Stored records:

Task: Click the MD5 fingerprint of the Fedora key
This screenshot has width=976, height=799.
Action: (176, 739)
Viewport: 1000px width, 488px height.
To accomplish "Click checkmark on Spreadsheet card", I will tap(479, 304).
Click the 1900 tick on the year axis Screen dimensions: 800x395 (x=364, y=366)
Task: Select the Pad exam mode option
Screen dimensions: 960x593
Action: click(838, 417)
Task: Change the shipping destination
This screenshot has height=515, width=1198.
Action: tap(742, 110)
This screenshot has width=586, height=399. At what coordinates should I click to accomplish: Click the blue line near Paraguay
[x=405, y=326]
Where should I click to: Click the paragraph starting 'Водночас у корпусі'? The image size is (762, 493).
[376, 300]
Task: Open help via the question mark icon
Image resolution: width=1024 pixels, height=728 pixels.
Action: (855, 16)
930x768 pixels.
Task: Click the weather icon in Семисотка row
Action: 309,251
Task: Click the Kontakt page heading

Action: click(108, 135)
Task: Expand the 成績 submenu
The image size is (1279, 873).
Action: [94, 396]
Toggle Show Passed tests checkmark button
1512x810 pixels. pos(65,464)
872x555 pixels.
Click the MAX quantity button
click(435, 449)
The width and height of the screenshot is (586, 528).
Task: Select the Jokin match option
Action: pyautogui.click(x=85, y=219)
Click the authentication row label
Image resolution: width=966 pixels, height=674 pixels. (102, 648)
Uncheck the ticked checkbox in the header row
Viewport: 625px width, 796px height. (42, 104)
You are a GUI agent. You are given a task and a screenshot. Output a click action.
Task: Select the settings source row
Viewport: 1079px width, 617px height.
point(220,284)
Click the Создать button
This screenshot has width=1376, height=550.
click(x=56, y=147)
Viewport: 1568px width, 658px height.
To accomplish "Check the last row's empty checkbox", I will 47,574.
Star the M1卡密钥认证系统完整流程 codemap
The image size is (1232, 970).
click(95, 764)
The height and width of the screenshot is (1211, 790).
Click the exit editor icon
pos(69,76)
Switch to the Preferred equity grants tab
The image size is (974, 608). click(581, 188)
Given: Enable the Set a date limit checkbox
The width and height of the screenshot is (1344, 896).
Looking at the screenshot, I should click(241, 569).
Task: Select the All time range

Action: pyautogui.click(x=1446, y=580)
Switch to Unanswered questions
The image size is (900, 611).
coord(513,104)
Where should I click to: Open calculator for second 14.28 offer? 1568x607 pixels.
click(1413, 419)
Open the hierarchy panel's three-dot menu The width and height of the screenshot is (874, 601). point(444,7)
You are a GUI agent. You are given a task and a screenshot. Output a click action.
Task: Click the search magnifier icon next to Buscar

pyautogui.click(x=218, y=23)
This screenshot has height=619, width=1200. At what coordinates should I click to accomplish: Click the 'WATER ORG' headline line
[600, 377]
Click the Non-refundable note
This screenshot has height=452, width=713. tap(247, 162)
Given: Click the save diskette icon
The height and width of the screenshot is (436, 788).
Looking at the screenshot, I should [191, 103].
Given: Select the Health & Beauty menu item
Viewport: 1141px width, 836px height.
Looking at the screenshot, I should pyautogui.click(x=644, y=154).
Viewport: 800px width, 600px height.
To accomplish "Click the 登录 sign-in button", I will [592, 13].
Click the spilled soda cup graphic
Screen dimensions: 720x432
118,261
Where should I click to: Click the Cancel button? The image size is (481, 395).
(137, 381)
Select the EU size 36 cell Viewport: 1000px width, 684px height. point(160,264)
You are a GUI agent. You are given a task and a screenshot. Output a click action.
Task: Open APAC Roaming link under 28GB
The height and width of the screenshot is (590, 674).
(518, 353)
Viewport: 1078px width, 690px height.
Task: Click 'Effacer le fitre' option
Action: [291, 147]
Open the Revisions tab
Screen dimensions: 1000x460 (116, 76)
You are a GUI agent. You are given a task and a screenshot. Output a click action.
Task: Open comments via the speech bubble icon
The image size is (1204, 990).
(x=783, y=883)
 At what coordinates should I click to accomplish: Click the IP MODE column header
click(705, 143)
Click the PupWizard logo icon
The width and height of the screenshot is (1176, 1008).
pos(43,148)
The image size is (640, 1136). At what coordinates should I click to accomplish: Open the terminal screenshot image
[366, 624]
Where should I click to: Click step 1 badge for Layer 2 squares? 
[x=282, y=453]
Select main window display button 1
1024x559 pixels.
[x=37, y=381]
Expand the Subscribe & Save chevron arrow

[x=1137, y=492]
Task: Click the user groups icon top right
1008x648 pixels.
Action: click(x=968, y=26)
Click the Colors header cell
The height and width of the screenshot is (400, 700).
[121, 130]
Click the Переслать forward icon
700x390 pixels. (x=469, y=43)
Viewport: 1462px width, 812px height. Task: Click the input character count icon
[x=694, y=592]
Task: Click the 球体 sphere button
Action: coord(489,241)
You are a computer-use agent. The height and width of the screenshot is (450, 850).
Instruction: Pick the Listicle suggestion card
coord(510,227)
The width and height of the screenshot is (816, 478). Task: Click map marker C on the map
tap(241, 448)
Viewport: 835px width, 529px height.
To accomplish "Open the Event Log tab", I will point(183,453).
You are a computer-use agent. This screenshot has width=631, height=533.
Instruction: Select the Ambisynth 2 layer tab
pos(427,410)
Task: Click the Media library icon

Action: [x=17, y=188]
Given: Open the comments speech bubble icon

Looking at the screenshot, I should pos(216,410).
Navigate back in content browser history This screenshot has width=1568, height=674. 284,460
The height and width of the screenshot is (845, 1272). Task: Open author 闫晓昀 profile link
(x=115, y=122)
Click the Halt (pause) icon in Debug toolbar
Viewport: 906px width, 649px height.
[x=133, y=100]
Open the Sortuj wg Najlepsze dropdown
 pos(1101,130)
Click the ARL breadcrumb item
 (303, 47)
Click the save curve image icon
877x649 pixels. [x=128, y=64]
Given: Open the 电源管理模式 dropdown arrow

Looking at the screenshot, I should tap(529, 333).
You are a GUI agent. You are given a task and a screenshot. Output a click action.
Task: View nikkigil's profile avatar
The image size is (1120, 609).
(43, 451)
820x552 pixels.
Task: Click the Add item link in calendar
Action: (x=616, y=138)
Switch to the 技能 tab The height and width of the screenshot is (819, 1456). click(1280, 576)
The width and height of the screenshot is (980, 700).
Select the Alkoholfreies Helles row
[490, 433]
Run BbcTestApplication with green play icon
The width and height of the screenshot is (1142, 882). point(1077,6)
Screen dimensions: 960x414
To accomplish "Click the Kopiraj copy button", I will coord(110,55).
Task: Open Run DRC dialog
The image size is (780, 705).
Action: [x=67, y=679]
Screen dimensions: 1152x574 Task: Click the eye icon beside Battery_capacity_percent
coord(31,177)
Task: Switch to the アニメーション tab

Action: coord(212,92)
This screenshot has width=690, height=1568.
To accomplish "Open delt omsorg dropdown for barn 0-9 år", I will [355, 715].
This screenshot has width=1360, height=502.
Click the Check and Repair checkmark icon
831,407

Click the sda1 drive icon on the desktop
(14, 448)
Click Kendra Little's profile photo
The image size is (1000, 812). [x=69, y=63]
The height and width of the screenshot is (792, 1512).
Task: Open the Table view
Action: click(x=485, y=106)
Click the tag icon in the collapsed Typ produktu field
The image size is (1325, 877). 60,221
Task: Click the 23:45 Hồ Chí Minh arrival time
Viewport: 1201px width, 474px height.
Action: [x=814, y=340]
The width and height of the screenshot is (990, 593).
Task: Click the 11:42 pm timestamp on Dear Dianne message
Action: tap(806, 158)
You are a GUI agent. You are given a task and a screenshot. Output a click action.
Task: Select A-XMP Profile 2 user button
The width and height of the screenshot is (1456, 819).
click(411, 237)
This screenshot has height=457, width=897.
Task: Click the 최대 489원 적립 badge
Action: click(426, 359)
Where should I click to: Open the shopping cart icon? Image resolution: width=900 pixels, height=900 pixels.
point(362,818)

#### TASK BRIEF:
Looking back over the data above, restate word for word the lines that begin at the line with "Click the sda1 drive icon on the desktop" and end at the line with "Task: Select A-XMP Profile 2 user button", inclusive.

#### ANSWER TO THE PROBLEM:
Click the sda1 drive icon on the desktop
(14, 448)
Click Kendra Little's profile photo
The image size is (1000, 812). [x=69, y=63]
The height and width of the screenshot is (792, 1512).
Task: Open the Table view
Action: click(x=485, y=106)
Click the tag icon in the collapsed Typ produktu field
The image size is (1325, 877). 60,221
Task: Click the 23:45 Hồ Chí Minh arrival time
Viewport: 1201px width, 474px height.
Action: [x=814, y=340]
The width and height of the screenshot is (990, 593).
Task: Click the 11:42 pm timestamp on Dear Dianne message
Action: tap(806, 158)
You are a GUI agent. You are given a task and a screenshot. Output a click action.
Task: Select A-XMP Profile 2 user button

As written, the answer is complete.